- **SOURCE TEXT**

* START *

3. Data Processing - Overview

3.1. Pre-requisites and Module Introduction

Let us understand prerequisites before getting into the module.

  • Good understanding of Data Processing using Python.

  • Data Processing Life Cycle

  • Reading Data from files

  • Processing Data using APIs

  • Writing Processed Data back to files

  • We can also use Databases as sources and sinks. It will be covered at a later point in time.

  • We can also read data in streaming fashion which is out of the scope of this course.

We will get an overview of the Data Processing Life Cycle by the end of the module.

  • Read airlines data from the file.

  • Preview the schema and data to understand the characteristics of the data.

  • Get an overview of Data Frame APIs as well as functions used to process the data.

  • Check if there are any duplicates in the data.

  • Get an overview of how to write data in Data Frames to Files using File Formats such as Parquet using Compression.

  • Reorganize the data by month with different file format and using partitioning strategy.

  • We will deep dive into Data Frame APIs to process the data in subsequent modules.

3.2. Starting Spark Context

Let us start Spark Context using SparkSession.

  • SparkSession is a class that is part of pyspark.sql package.

  • It is a wrapper on top of Spark Context.

  • When Spark application is submitted using spark-submit or spark-shell or pyspark, a web service called as Spark Context will be started.

  • Spark Context maintains the context of all the jobs that are submitted until it is killed.

  • SparkSession is nothing but wrapper on top of Spark Context.

  • We need to first create SparkSession object with any name. But typically we use spark. Once it is created, several APIs will be exposed including read.

  • We need to at least set Application Name and also specify the execution mode in which Spark Context should run while creating SparkSession object.

* END *

- **SUPPLIED MATERIAL**
* START *

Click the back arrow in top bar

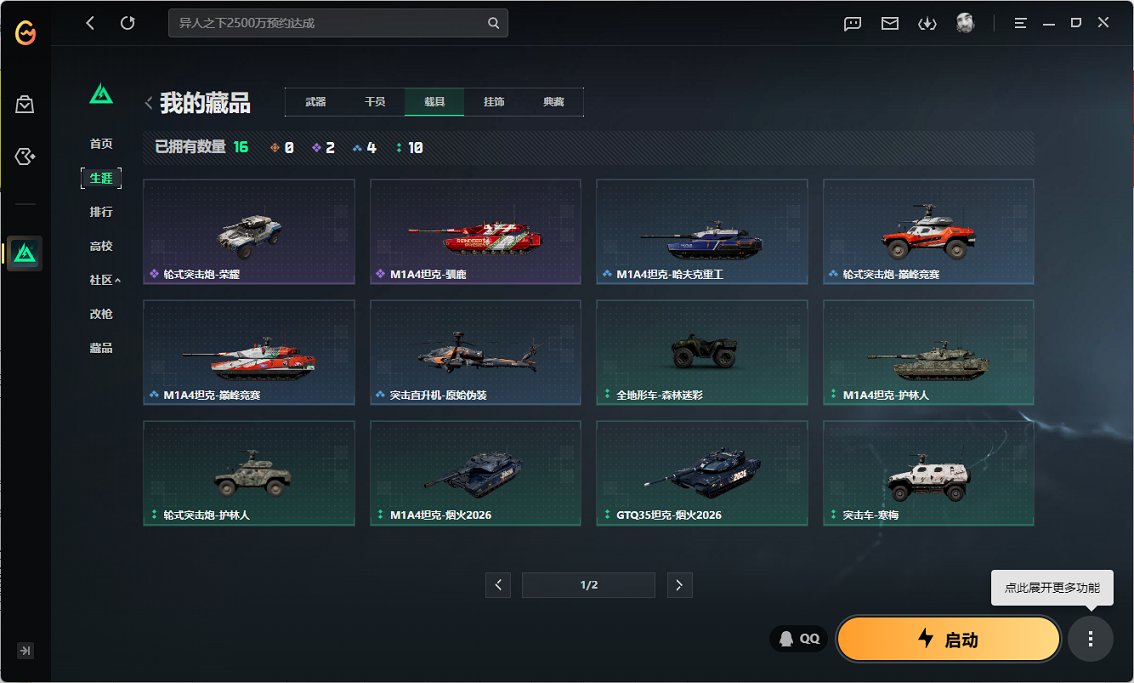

* END *

- **WRITTEN TASKS**
- a) From the data processing overview, pull out the stretch from "Let us start" through "will be started.", word for word.
- b) In the data processing overview, which package is SparkSession a class of?

- **ANSWERS FOR THIS EXERCISE**
- a)
Let us start Spark Context using SparkSession.

  • SparkSession is a class that is part of pyspark.sql package.

  • It is a wrapper on top of Spark Context.

  • When Spark application is submitted using spark-submit or spark-shell or pyspark, a web service called as Spark Context will be started.

- b) The pyspark.sql package.